Exercise brief
Copy exactly the line that contains "Expand the Advanced Operations submenu" plus all remaining lines of the data, and leave out every line before it.

Stored items
•••••
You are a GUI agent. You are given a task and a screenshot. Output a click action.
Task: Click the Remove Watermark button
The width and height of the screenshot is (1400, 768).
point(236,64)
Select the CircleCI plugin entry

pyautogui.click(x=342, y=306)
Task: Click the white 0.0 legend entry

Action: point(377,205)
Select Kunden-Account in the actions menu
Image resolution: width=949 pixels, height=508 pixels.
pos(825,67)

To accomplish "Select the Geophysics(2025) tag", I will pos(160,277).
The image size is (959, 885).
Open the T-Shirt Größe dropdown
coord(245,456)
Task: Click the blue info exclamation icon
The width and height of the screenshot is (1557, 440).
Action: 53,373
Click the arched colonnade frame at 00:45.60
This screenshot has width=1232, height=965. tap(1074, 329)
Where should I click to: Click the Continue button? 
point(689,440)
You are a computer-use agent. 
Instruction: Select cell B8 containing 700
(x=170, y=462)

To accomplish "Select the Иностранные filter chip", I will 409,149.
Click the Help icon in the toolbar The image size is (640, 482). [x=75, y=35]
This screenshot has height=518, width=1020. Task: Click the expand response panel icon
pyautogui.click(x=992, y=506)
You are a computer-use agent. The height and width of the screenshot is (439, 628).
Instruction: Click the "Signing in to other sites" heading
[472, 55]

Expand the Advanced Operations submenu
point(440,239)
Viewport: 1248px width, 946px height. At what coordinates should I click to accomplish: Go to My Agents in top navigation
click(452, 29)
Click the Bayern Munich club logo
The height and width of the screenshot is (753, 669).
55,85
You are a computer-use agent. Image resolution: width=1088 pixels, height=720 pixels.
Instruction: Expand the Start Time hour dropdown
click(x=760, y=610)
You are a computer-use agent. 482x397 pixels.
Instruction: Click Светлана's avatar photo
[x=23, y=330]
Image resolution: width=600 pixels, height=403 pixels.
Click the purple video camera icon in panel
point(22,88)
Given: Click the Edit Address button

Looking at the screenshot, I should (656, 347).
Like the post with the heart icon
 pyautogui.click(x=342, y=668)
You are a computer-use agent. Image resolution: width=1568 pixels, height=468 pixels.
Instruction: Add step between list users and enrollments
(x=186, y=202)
•••••
Task answer
Expand the Advanced Operations submenu
point(440,239)
Viewport: 1248px width, 946px height. At what coordinates should I click to accomplish: Go to My Agents in top navigation
click(452, 29)
Click the Bayern Munich club logo
The height and width of the screenshot is (753, 669).
55,85
You are a computer-use agent. Image resolution: width=1088 pixels, height=720 pixels.
Instruction: Expand the Start Time hour dropdown
click(x=760, y=610)
You are a computer-use agent. 482x397 pixels.
Instruction: Click Светлана's avatar photo
[x=23, y=330]
Image resolution: width=600 pixels, height=403 pixels.
Click the purple video camera icon in panel
point(22,88)
Given: Click the Edit Address button

Looking at the screenshot, I should (656, 347).
Like the post with the heart icon
 pyautogui.click(x=342, y=668)
You are a computer-use agent. Image resolution: width=1568 pixels, height=468 pixels.
Instruction: Add step between list users and enrollments
(x=186, y=202)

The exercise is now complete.